| Record excerpts |
= = = = =
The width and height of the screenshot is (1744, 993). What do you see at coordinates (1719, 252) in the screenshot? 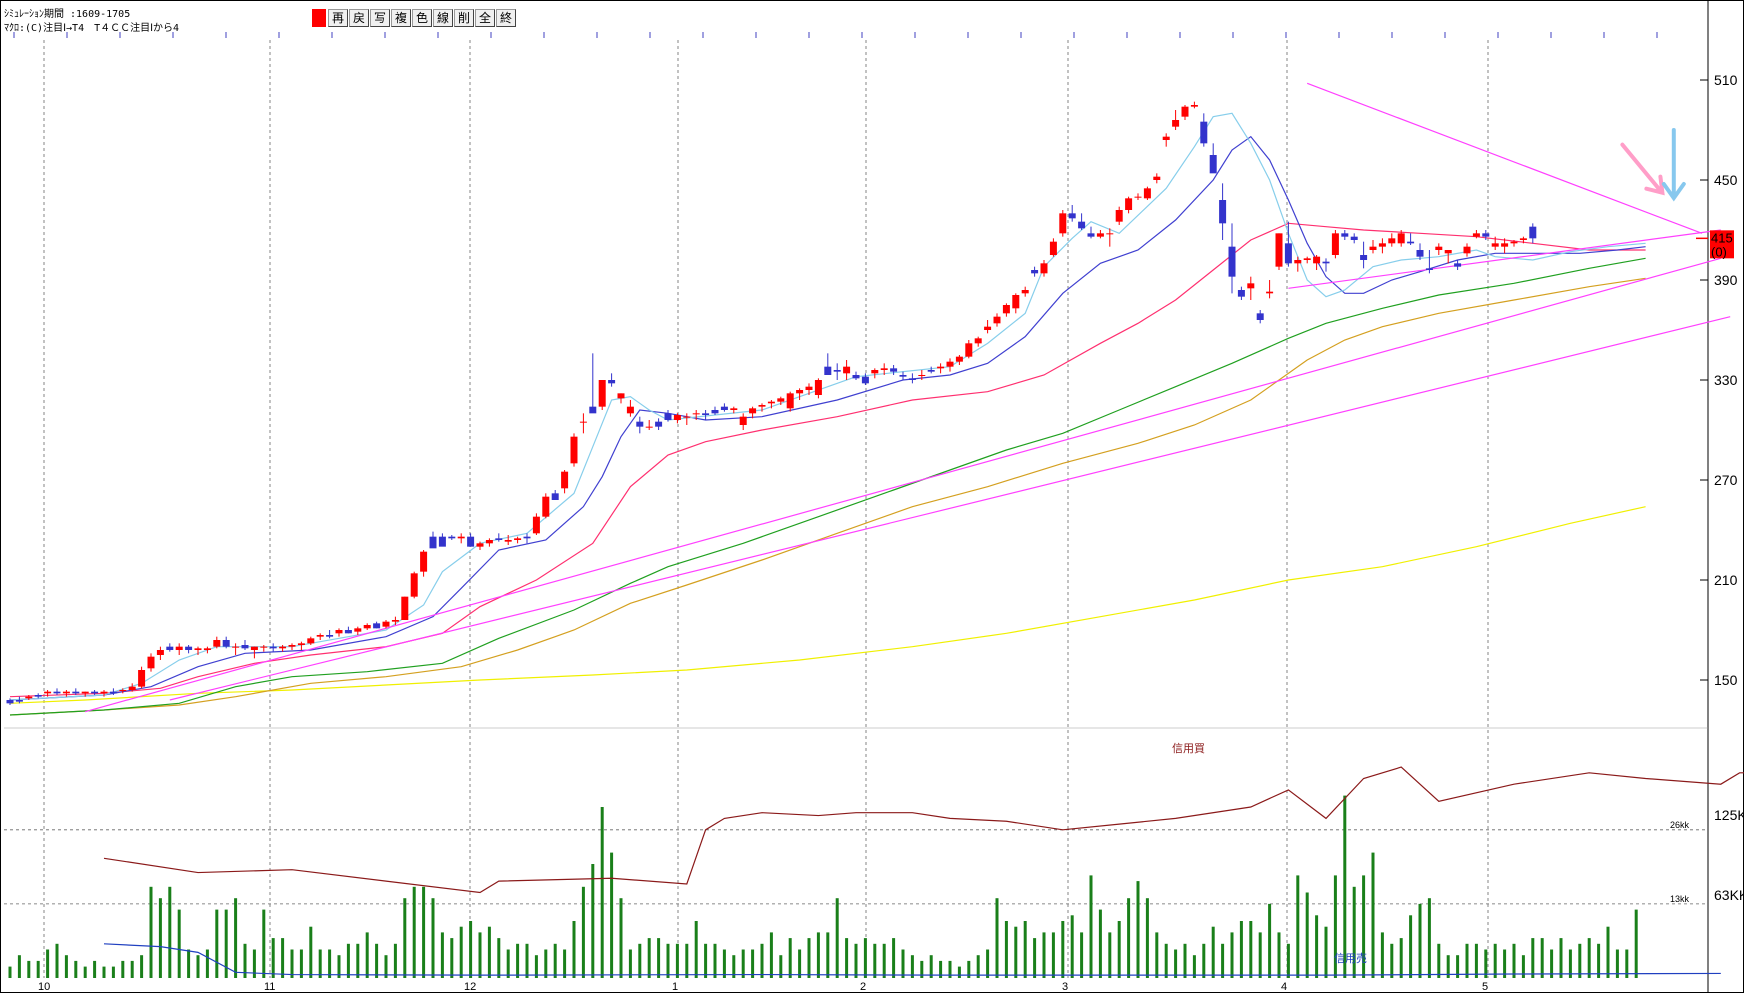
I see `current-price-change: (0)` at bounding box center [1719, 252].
= = = = =
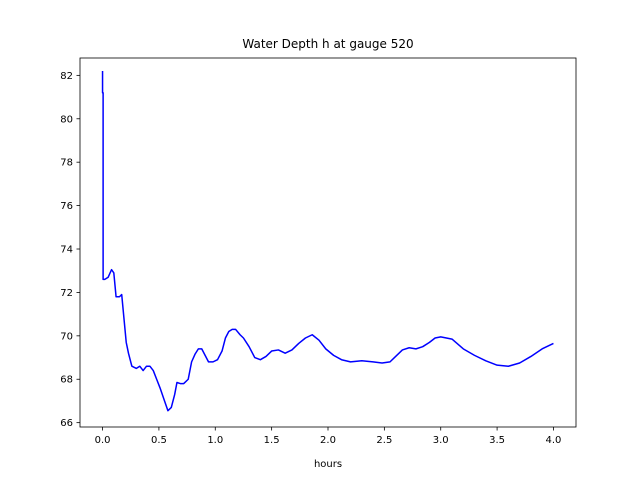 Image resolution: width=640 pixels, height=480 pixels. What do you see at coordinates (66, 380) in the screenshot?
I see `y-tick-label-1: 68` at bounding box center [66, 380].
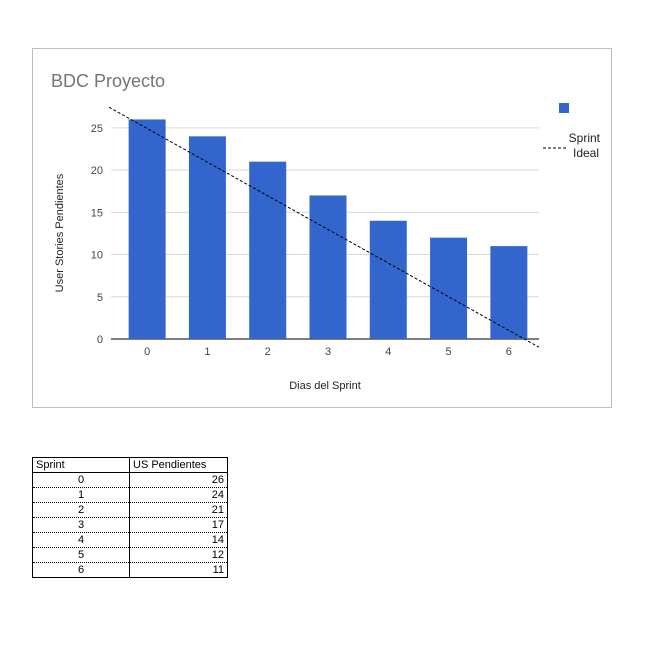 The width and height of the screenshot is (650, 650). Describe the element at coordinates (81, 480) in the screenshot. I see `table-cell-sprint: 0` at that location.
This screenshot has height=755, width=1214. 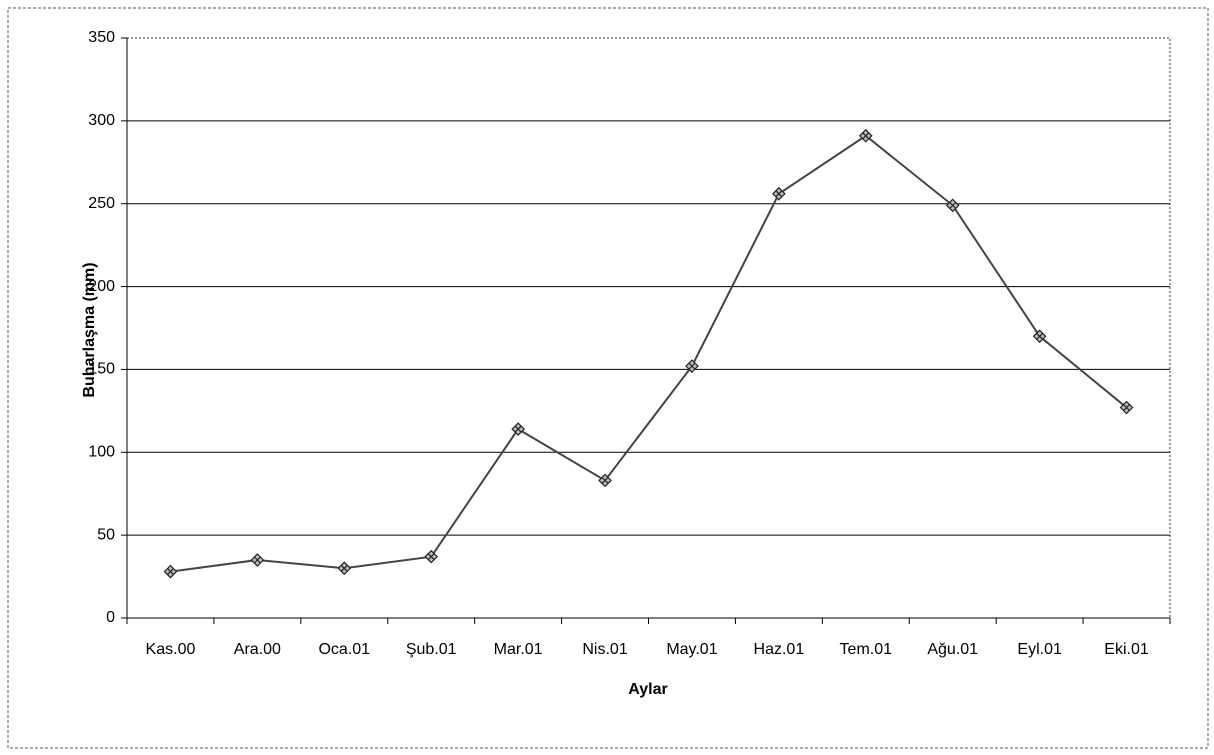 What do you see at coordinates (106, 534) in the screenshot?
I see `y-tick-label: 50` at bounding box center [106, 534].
= = = = =
| Activity |
Arrange the stretch of material from the line containing "The width and height of the screenshot is (1744, 993)." through the line containing "center [1719, 252]." as a numbered list. Skip any blank lines and leave out the pictures.

| Response area |
1. The width and height of the screenshot is (1744, 993). What do you see at coordinates (1719, 252) in the screenshot? 
2. I see `current-price-change: (0)` at bounding box center [1719, 252].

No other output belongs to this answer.